## Tekst źródłowy
________________________

Polska – Anglia. Z tym rywalem prawie zawsze nam nie po drodze

08.09.2021

Ranga meczu Polska – Anglia rozgrywanego w ramach eliminacji do mistrzostw świata w Katarze jest oczywista. Spotkanie to rozgrzewa jednak kibiców reprezentacji Polski także z innego powodu – ze względu na niemal odwiecznie trudną rywalizację z Anglikami. Dość napisać, że dotąd Polacy pokonali swoich najbliższych przeciwników tylko jeden raz.

Z uwagi na fakt, że reprezentacja Anglii to niemal od zawsze drużyna ze światowego piłkarskiego topu, spotkania z nią niezmiennie elektryzują kibiców reprezentacji Polski. Ich prestiż wynika też z tego, że na przestrzeni blisko 50 lat mecze z „Synami Albionu” zawsze toczyły się o coś.

Bezwzględny bilans

Gdy polski kibic spojrzy w statystykę dotychczasowych spotkań Polski z Anglią odruchowo się krzywi. Liczby są bowiem bolesne. Bilans spotkań z Anglikami przedstawia się następująco:

  • 20 spotkań (13 w ramach eliminacji do mistrzostw świata, jeden mecz na mundialu, 4 mecze w ramach eliminacji do mistrzostw Europy, 2 mecze towarzyskie);
  • 1 wygrana Polski;
  • 7 remisów;
  • 12 zwycięstw Anglii;
  • Bilans bramkowy meczów Polska – Anglia: 12-32.

________________________

## Sekcja danych

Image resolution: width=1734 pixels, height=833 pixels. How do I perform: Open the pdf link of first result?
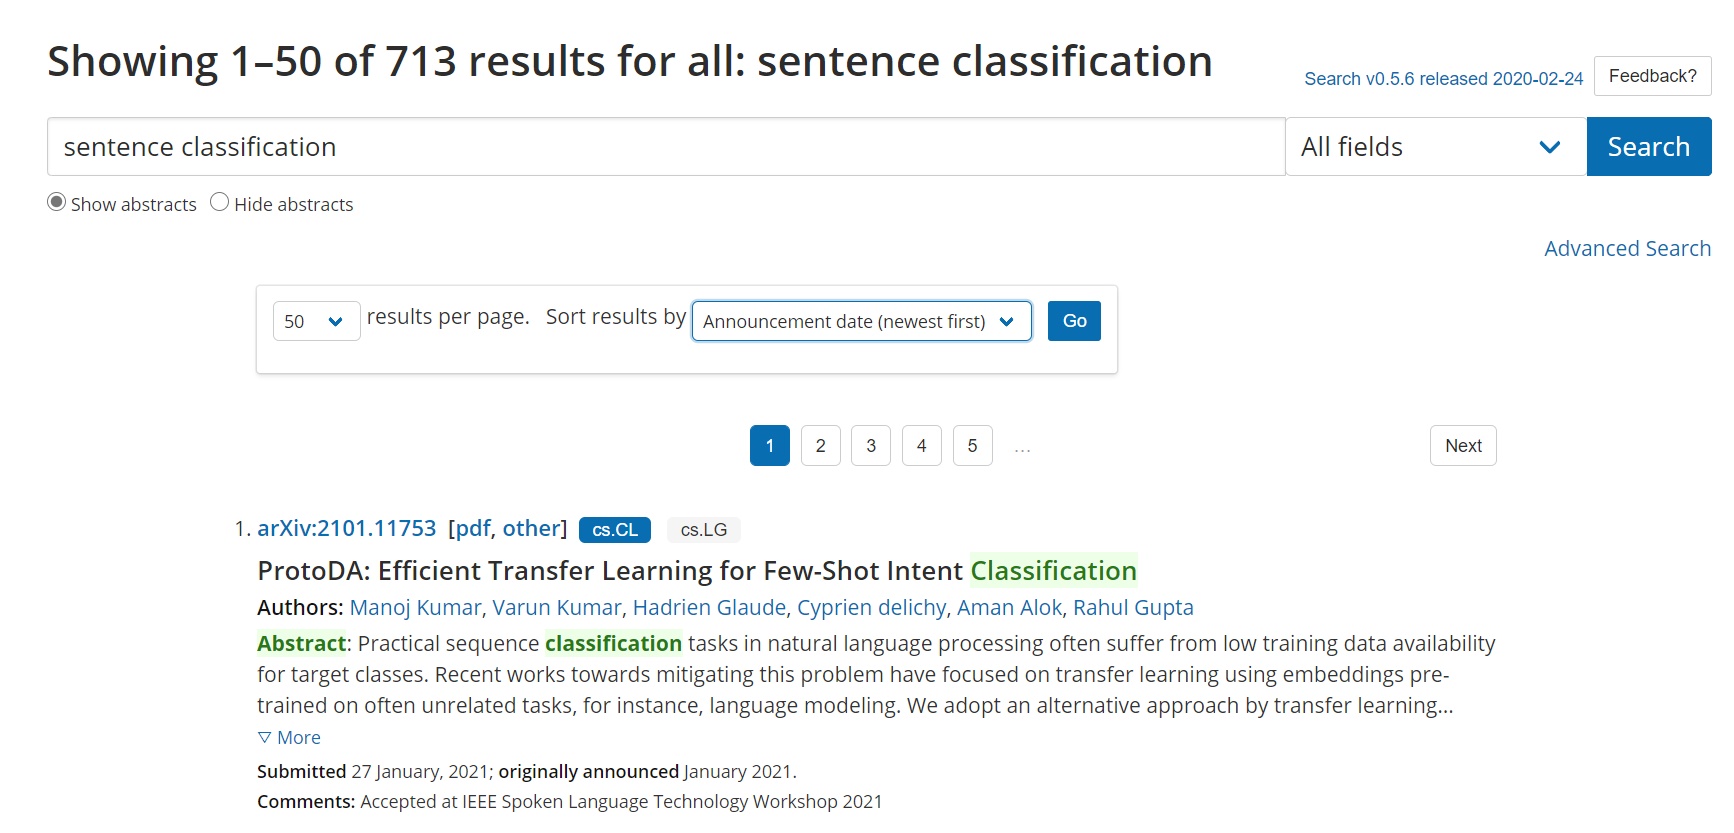[x=473, y=528]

________________________

## Cel
Podaj dalszy ciąg tekstu o meczach Polski z Anglią, zaczynając zaraz po jego ostatnim zdaniu.

## Odpowiedź
Doskonale widać, że historia meczów z Anglią jest trudna, ale nie brak w niej też pozytywnych akcentów. Trzeba jednak przyznać, że niestety nie było ich zbyt wiele.

Obiecujący początek

Pierwszy mecz Polaków z Anglikami miał miejsce 5 stycznia 1966 roku. W towarzyskim spotkaniu na Goodison Park w Liverpoolu zespół prowadzony przez Ryszarda Koncewicza nieoczekiwanie zremisował z gospodarzami 1:1. Polacy wyszli na prowadzenie w tamtym spotkaniu w 43. minucie gry po bramce Jerzego Sadka, ale Anglicy wyrównali za sprawą Bobby’ego Moore’a.

W barwach „Biało-czerwonych” w tamtym meczu wystąpił m.in. Jacek Gmoch. W reprezentacji Anglii, prowadzonej przez słynnego Alfa Ramseya, która kilka miesięcy później sięgnęła po mistrzostwo świata, wystąpili z kolei tacy znani gracze jak wspomniany już Bobby Moore, Gordon Banks, Geoff Hurst oraz Roger Hunt.

Historyczna wygrana i dramat Lubańskiego

Jedyne jak dotąd zwycięstwo Polski nad Anglią miało miejsce dokładnie 6 czerwca 1973 roku. W spotkaniu w ramach eliminacji do mistrzostw świata w roku 1974, reprezentacja prowadzona przez Kazimierza Górskiego wygrała wówczas na Stadionie Śląskim w Chorzowie 2:0. Bramki w tamtym historycznym triumfie zdobyli Robert Gadocha i Włodzimierz Lubański, który ma z tamtego meczu bardzo mieszane odczucia.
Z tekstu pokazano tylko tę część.